## [ページ抜粋]
◆ ◆ ◆ ◆ ◆

調査会社IDCによれば、2025年にリアルタイムデータの生成データ量が175ゼタバイト(1ゼタバイト=10億テラバイト)にまで増加するとされています。

出典:調査会社IDC:The Digitization of the World from Edge to Core

この数値は世界的なデータ量の推計になりますが、企業単位でも増え続けるデータに対応するため、ファイルの運用管理はこれまで以上に意識的に行う必要があります。

このような世界のデータ生成量が大幅に上昇すると見込まれる背景には、以下の要因が考えられています。

場所を問わない働き方の推進

企業形態や事業内容を関わらず、クラウドストレージを活用した場所を問わない働き方が加速しています。

そのため、分散保存による部分最適からシステム統合管理が主流となっており、場所を問わないクラウドストレージへのアクセスが急増するとともに、利便性が向上した結果、ファイルの保存数が増加しています。

従業員が様々なプラットフォームを利用している

PC、Mac、モバイルのほか、IoT機器なども加わり、多数のデバイスからストレージへのアクセスが増加傾向にあります。
蓄積されるデータも用途ごとに違い、情報の重要度も異なるデータが増加しています。

2. データ活用を推進していくにはファイル保存ルールの策定が重要

パブリッククラウドを活用している場合、フルスクラッチのように企業への最適化はされていないため、運用ルールを定めた利用が求められてきます。

また、無計画なままファイル保存や管理を行うと、階層型ストレージのメリットを最大限に活かすことができなくなります。
結果的に、かえってコスト増大やデータスワンプといった状態を招いてしまうリスクもあります。

◆ ◆ ◆ ◆ ◆

## [課題一覧]
**1.** ページ抜粋の「2. データ活用を推進していくにはファイル保存ルールの策定が重要」から始まり「いてしまうリスクもあります。」まで続く部分を、「パブリッククラウド」を「プライベートクラウド」に置き換えて編集せよ。
**2.** ページ抜粋で、ストレージにアクセスするデバイスとして名前が出ているものをすべて挙げよ。

## [提供データ]
◆ ◆ ◆ ◆ ◆

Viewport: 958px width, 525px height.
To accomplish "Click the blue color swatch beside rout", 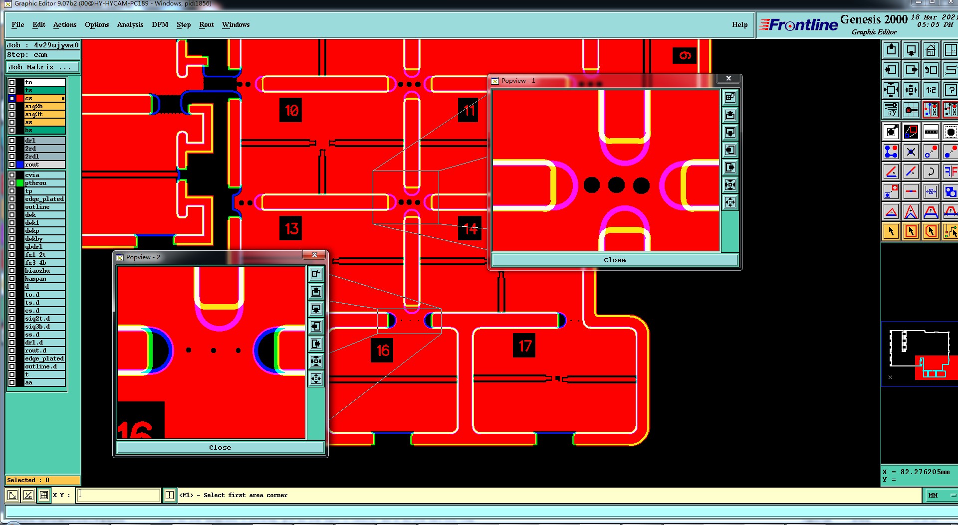I will click(x=20, y=165).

◆ ◆ ◆ ◆ ◆

## [回答一覧]
**1.**
2. データ活用を推進していくにはファイル保存ルールの策定が重要

プライベートクラウドを活用している場合、フルスクラッチのように企業への最適化はされていないため、運用ルールを定めた利用が求められてきます。

また、無計画なままファイル保存や管理を行うと、階層型ストレージのメリットを最大限に活かすことができなくなります。
結果的に、かえってコスト増大やデータスワンプといった状態を招いてしまうリスクもあります。

**2.** PC、Mac、モバイル、IoT機器